Today there are local elections in my entire country. Here, the number of seats for each party is decided using the D'Hondt method. Your goal is to implement a program or function that will decide how many seats each party gets, in the shortest amount of bytes.

For this method there are a fixed number of seats to distribute, and it's done like so:

  1. Every party is assigned a variable number, which starts at the number of votes it got.
  2. Then the first seat is given to the party who has the biggest value in their variable and then that value for that party becomes their total number of votes divided by 1+seats, rounded down, where seats is the number of seats it already has (so after getting the first, their votes are divided by 2, and by 3 after getting the second seat).
  3. After that the parties votes are compared again. The process continues until all the seats have been assigned.

Stored records
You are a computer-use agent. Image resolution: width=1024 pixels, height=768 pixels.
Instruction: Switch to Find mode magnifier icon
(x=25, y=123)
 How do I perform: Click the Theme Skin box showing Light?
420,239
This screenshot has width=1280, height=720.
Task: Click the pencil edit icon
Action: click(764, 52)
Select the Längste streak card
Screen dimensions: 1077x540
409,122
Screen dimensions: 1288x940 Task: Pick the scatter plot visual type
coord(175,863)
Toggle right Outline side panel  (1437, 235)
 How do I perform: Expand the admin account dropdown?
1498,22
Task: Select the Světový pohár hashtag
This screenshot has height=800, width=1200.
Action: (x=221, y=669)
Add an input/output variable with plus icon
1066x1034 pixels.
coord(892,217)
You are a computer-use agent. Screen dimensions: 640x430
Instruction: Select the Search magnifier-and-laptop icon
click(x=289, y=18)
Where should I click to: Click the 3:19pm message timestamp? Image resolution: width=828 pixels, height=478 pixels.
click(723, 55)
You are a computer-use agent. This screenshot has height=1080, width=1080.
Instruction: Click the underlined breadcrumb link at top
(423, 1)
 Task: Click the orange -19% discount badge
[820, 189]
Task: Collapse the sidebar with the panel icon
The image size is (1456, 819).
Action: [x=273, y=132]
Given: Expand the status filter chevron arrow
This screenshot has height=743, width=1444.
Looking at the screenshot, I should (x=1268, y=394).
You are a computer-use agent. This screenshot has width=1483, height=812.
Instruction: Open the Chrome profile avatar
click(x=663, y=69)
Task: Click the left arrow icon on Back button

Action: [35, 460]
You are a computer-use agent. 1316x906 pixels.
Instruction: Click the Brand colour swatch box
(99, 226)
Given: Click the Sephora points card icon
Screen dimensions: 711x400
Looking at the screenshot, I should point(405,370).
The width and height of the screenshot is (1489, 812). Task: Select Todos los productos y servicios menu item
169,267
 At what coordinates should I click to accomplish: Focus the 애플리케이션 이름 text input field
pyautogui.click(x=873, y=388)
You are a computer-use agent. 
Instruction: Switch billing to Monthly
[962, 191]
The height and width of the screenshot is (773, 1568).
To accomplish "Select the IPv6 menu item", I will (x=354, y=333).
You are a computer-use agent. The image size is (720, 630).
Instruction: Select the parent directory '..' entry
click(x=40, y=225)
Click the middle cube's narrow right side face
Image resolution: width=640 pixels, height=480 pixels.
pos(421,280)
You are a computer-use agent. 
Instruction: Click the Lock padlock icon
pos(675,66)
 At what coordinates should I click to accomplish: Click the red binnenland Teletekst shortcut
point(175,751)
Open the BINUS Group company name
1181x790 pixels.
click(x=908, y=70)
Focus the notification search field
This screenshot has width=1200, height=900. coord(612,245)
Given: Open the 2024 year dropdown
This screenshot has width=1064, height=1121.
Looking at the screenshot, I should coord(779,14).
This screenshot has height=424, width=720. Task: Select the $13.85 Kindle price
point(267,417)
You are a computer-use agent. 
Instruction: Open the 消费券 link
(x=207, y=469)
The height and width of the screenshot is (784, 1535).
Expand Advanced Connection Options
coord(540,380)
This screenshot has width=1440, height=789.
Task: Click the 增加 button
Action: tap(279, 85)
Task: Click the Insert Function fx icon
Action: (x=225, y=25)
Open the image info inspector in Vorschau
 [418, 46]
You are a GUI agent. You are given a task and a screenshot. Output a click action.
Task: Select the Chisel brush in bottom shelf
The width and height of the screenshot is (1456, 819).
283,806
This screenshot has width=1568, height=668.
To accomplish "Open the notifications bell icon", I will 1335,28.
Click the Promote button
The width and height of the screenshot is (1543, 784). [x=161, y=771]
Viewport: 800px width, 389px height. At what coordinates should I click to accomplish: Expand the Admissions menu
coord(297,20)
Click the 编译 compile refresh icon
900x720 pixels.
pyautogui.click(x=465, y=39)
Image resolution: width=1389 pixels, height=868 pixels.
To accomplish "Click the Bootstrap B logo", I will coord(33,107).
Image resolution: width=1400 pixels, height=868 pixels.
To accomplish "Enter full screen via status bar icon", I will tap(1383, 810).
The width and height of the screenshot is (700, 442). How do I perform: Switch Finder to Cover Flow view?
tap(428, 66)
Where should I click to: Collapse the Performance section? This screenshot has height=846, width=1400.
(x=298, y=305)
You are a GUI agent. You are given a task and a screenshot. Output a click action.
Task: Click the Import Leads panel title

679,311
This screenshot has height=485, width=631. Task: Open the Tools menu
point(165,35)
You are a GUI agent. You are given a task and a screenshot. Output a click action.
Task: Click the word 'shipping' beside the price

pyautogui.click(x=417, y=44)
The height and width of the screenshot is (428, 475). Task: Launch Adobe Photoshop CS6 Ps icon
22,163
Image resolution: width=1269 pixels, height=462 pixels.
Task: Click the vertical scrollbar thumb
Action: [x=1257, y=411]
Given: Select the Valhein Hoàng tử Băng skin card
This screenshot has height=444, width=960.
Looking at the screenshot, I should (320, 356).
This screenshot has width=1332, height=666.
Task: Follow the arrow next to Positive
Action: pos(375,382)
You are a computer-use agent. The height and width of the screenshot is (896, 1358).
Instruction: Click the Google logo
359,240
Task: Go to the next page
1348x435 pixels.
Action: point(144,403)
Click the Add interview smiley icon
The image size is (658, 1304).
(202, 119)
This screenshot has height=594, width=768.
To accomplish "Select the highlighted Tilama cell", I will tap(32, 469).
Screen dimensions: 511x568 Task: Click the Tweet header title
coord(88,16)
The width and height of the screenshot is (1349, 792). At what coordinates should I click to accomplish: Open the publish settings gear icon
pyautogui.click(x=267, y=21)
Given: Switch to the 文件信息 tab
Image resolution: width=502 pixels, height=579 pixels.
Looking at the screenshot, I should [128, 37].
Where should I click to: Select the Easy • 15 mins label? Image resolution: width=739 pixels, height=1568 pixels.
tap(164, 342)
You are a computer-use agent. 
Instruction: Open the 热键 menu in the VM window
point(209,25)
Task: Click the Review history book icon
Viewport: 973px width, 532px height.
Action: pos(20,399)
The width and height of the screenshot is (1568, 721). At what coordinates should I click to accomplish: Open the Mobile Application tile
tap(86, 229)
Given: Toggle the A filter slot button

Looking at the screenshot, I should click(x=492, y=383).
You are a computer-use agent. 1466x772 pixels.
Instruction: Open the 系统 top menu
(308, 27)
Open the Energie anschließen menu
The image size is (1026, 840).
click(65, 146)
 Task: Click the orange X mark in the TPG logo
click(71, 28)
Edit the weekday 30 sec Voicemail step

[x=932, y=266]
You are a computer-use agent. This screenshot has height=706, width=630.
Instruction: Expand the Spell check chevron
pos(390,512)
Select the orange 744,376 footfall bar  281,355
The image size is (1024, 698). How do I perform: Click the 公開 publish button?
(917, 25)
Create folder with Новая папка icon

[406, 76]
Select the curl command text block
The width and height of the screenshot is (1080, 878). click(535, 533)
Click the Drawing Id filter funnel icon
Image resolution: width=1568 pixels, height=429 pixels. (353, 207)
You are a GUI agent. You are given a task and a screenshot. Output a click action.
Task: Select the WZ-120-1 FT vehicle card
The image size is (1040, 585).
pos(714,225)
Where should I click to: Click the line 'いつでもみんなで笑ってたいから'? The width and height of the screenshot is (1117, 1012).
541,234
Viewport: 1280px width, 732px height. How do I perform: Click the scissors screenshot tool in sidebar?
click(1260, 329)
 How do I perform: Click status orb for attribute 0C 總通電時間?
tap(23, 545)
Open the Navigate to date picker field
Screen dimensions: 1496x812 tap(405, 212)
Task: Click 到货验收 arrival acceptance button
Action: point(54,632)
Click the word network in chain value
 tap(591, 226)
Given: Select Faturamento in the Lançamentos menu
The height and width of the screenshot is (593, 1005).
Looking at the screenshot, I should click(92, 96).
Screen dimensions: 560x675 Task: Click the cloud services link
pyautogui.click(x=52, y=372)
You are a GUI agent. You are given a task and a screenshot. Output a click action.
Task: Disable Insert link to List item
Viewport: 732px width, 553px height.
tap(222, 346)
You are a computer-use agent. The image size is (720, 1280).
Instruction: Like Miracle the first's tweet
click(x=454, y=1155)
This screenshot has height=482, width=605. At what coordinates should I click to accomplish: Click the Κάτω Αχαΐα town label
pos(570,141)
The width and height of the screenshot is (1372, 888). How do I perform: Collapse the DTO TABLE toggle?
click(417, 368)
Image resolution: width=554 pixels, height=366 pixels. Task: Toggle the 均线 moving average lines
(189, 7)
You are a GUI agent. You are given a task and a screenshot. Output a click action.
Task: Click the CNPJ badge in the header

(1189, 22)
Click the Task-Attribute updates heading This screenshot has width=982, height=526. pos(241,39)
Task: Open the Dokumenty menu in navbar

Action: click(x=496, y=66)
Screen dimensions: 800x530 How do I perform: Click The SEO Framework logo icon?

Required actions
- A) In the D'Hondt challenge, why does a party's value become half its votes once it wins its first seat?
- B) Continue the D'Hondt challenge from the point where it stops.

The responses
- A) After each seat, the party's value is recalculated as its total votes divided by 1 plus the seats it already holds, rounded down. With one seat held, that divisor is 2.

- B)
If the highest number is a tie between two or more parties, it is resolved randomly (It has to be random, it can't just be the first of the two in the list).

Input

You will receive a number N, which will indicate the number of seats available, and a list of the votes each party received, in whatever format you prefer. Example:

25
12984,7716,13009,4045,1741,1013

Output

You should output a list of the seats each party got. In the example above it would be something like

8,5,9,2,1,0

They should be in the same order as the parties in the input.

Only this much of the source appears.